Implication for current clinical practice and future research

The results of the present meta-analysis call into question the value of PLEX as a routine clinical practice used as add-on therapy, not supporting the use of PLEX in the management of AAV. This statement is mainly supported by the negative effect of PLEX on overall mortality in addition to the negative results of PEXIVAS [14].

Although our analysis showed significantly decreased overall incidence of ESRD, this result was mainly driven by the MEPEX trial. In addition, the MEPEX trail per se did not show any positive effect of PLEX on long-term outcome, including mortality and ESRD [28]. Taking into account this instinct finding and the negative results of PEXIVAS [14], PLEX may not prevent the development of ESRD. Thus, this clinical question may warrant further exploration.

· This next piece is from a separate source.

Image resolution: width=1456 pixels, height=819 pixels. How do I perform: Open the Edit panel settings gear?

DAH represents a life-threatening complication of AAV which is associated with poor prognosis. The use of PLEX is recommended in patients with severe DAH with low evidence (3C) based on observational studies [13]. Given the rarity and severity of this manifestation, there are only observational studies evaluating the effect of PLEX on DAH due to AAV. Thus, there is a paucity of data regarding this question. Our meta-analysis is not able to address this question since it includes few patients with DAH. To our knowledge, the largest observational study, including 73 patients with DAH secondary to AAV, showed no benefit of the addition of PLEX to standard induction treatment [40]. Given that 27% of AAV patients participating in PEXIVAS had DAH at the time of enrollment, a subgroup analysis will shed light on this clinical question [14].

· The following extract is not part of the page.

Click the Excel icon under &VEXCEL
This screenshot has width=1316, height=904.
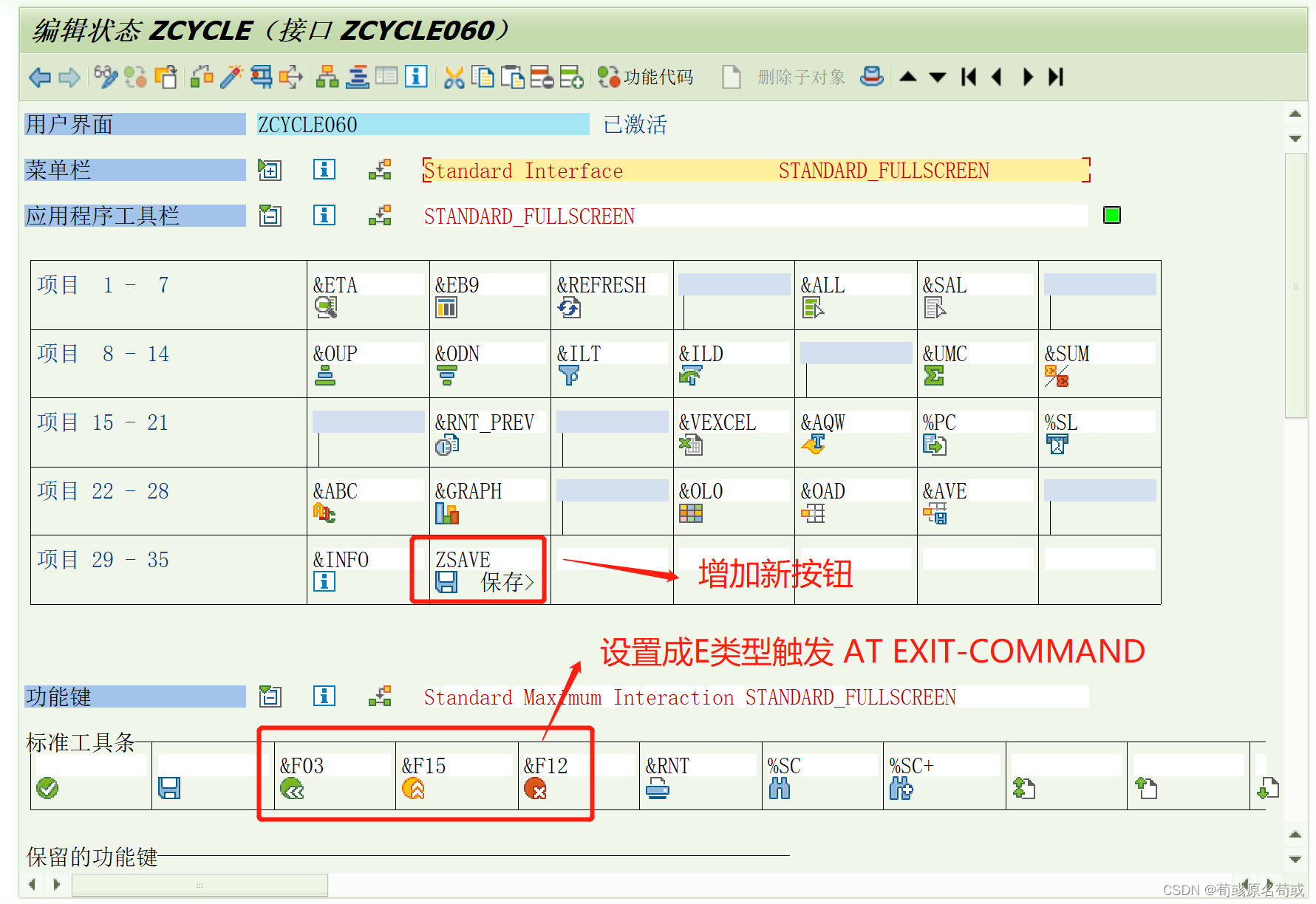click(x=689, y=445)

To this end, several combinations for the induction remission treatment of severe AAV have been proposed to improve clinical outcomes. The current therapeutic options include high dose of GCs, RTX, and CYC and the use of PLEX, while other disease-modifying anti-rheumatic drugs (DMARDs), such as azathioprine and mycophenolic acid, are mainly used for maintenance treatment. Due to several different combinations of these drugs and the rarity of the disease, there is no strong evidence according to the current literature supporting the effectiveness of one combination over to another. Future randomized controlled trials focusing on different therapeutic combinations are warranted to explore which treatment represents the most effective and less toxic clinical approach.

Conclusions

The findings of the present meta-analysis do not support the wide use of PLEX for the management of AAV, since it did not lead to decreased overall mortality rates. Although there are encouraging data indicating a potentially decreased incidence of ESRD in the long-term among patients receiving PLEX, our data in addition to the negative data of PEXIVAS put in doubt the use of PLEX for this purpose. As a result, the exploration of that specific group of patients, who would be better enhanced of PLEX, in refer to the development of severe and end-stage kidney disease is warranted. Future, well-designed randomized controlled trials focusing on hard outcomes are necessary to reach firm conclusions about the potential efficacy of PLEX as a routine clinical practice in severe, specific AAV-related manifestations.